Exercise brief: Nothing but the data, repeated exactly, belongs in the answer.

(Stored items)
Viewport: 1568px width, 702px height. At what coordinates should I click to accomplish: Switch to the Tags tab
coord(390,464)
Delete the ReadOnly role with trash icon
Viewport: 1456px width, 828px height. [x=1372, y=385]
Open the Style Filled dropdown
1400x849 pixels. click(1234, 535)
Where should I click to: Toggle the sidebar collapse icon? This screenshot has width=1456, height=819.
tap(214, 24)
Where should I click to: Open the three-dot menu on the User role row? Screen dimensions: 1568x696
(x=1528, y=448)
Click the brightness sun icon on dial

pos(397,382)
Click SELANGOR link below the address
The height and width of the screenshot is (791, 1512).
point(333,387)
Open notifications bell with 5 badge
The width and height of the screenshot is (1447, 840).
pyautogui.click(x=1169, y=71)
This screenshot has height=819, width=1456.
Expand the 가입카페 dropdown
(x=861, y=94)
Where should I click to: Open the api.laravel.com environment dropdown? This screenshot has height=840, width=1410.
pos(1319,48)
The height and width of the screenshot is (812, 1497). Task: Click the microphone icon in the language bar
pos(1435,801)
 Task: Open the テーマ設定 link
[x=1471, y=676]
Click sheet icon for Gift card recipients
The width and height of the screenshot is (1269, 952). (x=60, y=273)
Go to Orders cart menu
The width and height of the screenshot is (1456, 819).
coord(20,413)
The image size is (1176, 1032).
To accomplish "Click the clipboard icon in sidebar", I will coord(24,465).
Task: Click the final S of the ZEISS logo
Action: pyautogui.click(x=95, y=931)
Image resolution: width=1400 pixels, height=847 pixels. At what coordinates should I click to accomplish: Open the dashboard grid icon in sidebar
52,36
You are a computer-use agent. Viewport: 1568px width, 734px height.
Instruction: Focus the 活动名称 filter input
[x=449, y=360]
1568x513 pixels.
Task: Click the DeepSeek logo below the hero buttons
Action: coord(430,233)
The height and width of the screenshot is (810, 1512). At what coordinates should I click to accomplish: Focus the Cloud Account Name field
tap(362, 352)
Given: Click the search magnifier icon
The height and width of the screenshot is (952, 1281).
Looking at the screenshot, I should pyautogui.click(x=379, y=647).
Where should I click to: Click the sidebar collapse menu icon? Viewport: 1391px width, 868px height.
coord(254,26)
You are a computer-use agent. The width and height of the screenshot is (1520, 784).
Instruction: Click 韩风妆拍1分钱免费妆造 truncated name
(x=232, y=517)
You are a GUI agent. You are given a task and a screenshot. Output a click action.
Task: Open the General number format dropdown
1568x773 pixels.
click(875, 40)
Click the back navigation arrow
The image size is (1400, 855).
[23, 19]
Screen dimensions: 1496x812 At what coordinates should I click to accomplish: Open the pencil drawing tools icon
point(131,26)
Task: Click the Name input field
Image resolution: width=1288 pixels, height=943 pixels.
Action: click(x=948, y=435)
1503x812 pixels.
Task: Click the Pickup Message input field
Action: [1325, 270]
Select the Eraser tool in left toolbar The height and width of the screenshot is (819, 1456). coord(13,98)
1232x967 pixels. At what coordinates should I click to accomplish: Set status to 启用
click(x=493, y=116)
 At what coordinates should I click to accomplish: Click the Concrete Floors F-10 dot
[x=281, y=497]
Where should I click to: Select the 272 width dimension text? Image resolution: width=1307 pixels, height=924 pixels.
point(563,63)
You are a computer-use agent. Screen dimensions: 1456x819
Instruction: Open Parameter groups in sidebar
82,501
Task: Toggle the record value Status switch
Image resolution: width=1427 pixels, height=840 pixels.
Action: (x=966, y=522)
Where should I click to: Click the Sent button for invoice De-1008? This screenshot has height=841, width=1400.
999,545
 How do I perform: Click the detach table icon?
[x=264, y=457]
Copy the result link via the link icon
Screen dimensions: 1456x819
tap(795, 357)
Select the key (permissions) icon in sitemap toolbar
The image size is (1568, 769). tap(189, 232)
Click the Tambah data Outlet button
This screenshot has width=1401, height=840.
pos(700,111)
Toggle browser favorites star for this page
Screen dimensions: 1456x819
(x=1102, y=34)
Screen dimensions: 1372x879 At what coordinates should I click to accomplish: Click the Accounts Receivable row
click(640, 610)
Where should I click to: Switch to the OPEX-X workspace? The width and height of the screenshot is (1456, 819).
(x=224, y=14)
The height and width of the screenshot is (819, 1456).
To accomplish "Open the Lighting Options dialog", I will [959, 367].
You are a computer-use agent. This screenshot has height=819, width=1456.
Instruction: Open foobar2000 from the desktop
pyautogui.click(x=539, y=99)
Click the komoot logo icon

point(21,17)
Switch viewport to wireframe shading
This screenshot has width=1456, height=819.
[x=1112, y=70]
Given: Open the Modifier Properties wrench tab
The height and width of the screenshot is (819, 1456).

Exercise result:
Viewport: 1568px width, 702px height. At what coordinates should I click to accomplish: Switch to the Tags tab
coord(390,464)
Delete the ReadOnly role with trash icon
Viewport: 1456px width, 828px height. [x=1372, y=385]
Open the Style Filled dropdown
1400x849 pixels. click(1234, 535)
Where should I click to: Toggle the sidebar collapse icon? This screenshot has width=1456, height=819.
tap(214, 24)
Where should I click to: Open the three-dot menu on the User role row? Screen dimensions: 1568x696
(x=1528, y=448)
Click the brightness sun icon on dial

pos(397,382)
Click SELANGOR link below the address
The height and width of the screenshot is (791, 1512).
point(333,387)
Open notifications bell with 5 badge
The width and height of the screenshot is (1447, 840).
pyautogui.click(x=1169, y=71)
This screenshot has height=819, width=1456.
Expand the 가입카페 dropdown
(x=861, y=94)
Where should I click to: Open the api.laravel.com environment dropdown? This screenshot has height=840, width=1410.
pos(1319,48)
The height and width of the screenshot is (812, 1497). Task: Click the microphone icon in the language bar
pos(1435,801)
 Task: Open the テーマ設定 link
[x=1471, y=676]
Click sheet icon for Gift card recipients
The width and height of the screenshot is (1269, 952). (x=60, y=273)
Go to Orders cart menu
The width and height of the screenshot is (1456, 819).
coord(20,413)
The image size is (1176, 1032).
To accomplish "Click the clipboard icon in sidebar", I will coord(24,465).
Task: Click the final S of the ZEISS logo
Action: pyautogui.click(x=95, y=931)
Image resolution: width=1400 pixels, height=847 pixels. At what coordinates should I click to accomplish: Open the dashboard grid icon in sidebar
52,36
You are a computer-use agent. Viewport: 1568px width, 734px height.
Instruction: Focus the 活动名称 filter input
[x=449, y=360]
1568x513 pixels.
Task: Click the DeepSeek logo below the hero buttons
Action: coord(430,233)
The height and width of the screenshot is (810, 1512). At what coordinates should I click to accomplish: Focus the Cloud Account Name field
tap(362, 352)
Given: Click the search magnifier icon
The height and width of the screenshot is (952, 1281).
Looking at the screenshot, I should pyautogui.click(x=379, y=647).
Where should I click to: Click the sidebar collapse menu icon? Viewport: 1391px width, 868px height.
coord(254,26)
You are a computer-use agent. The width and height of the screenshot is (1520, 784).
Instruction: Click 韩风妆拍1分钱免费妆造 truncated name
(x=232, y=517)
You are a GUI agent. You are given a task and a screenshot. Output a click action.
Task: Open the General number format dropdown
1568x773 pixels.
click(875, 40)
Click the back navigation arrow
The image size is (1400, 855).
[23, 19]
Screen dimensions: 1496x812 At what coordinates should I click to accomplish: Open the pencil drawing tools icon
point(131,26)
Task: Click the Name input field
Image resolution: width=1288 pixels, height=943 pixels.
Action: click(x=948, y=435)
1503x812 pixels.
Task: Click the Pickup Message input field
Action: [1325, 270]
Select the Eraser tool in left toolbar The height and width of the screenshot is (819, 1456). coord(13,98)
1232x967 pixels. At what coordinates should I click to accomplish: Set status to 启用
click(x=493, y=116)
 At what coordinates should I click to accomplish: Click the Concrete Floors F-10 dot
[x=281, y=497]
Where should I click to: Select the 272 width dimension text? Image resolution: width=1307 pixels, height=924 pixels.
point(563,63)
You are a computer-use agent. Screen dimensions: 1456x819
Instruction: Open Parameter groups in sidebar
82,501
Task: Toggle the record value Status switch
Image resolution: width=1427 pixels, height=840 pixels.
Action: (x=966, y=522)
Where should I click to: Click the Sent button for invoice De-1008? This screenshot has height=841, width=1400.
999,545
 How do I perform: Click the detach table icon?
[x=264, y=457]
Copy the result link via the link icon
Screen dimensions: 1456x819
tap(795, 357)
Select the key (permissions) icon in sitemap toolbar
The image size is (1568, 769). tap(189, 232)
Click the Tambah data Outlet button
This screenshot has width=1401, height=840.
pos(700,111)
Toggle browser favorites star for this page
Screen dimensions: 1456x819
(x=1102, y=34)
Screen dimensions: 1372x879 At what coordinates should I click to accomplish: Click the Accounts Receivable row
click(640, 610)
Where should I click to: Switch to the OPEX-X workspace? The width and height of the screenshot is (1456, 819).
(x=224, y=14)
The height and width of the screenshot is (819, 1456).
To accomplish "Open the Lighting Options dialog", I will [959, 367].
You are a computer-use agent. This screenshot has height=819, width=1456.
Instruction: Open foobar2000 from the desktop
pyautogui.click(x=539, y=99)
Click the komoot logo icon

point(21,17)
Switch viewport to wireframe shading
This screenshot has width=1456, height=819.
[x=1112, y=70]
Given: Open the Modifier Properties wrench tab
The height and width of the screenshot is (819, 1456).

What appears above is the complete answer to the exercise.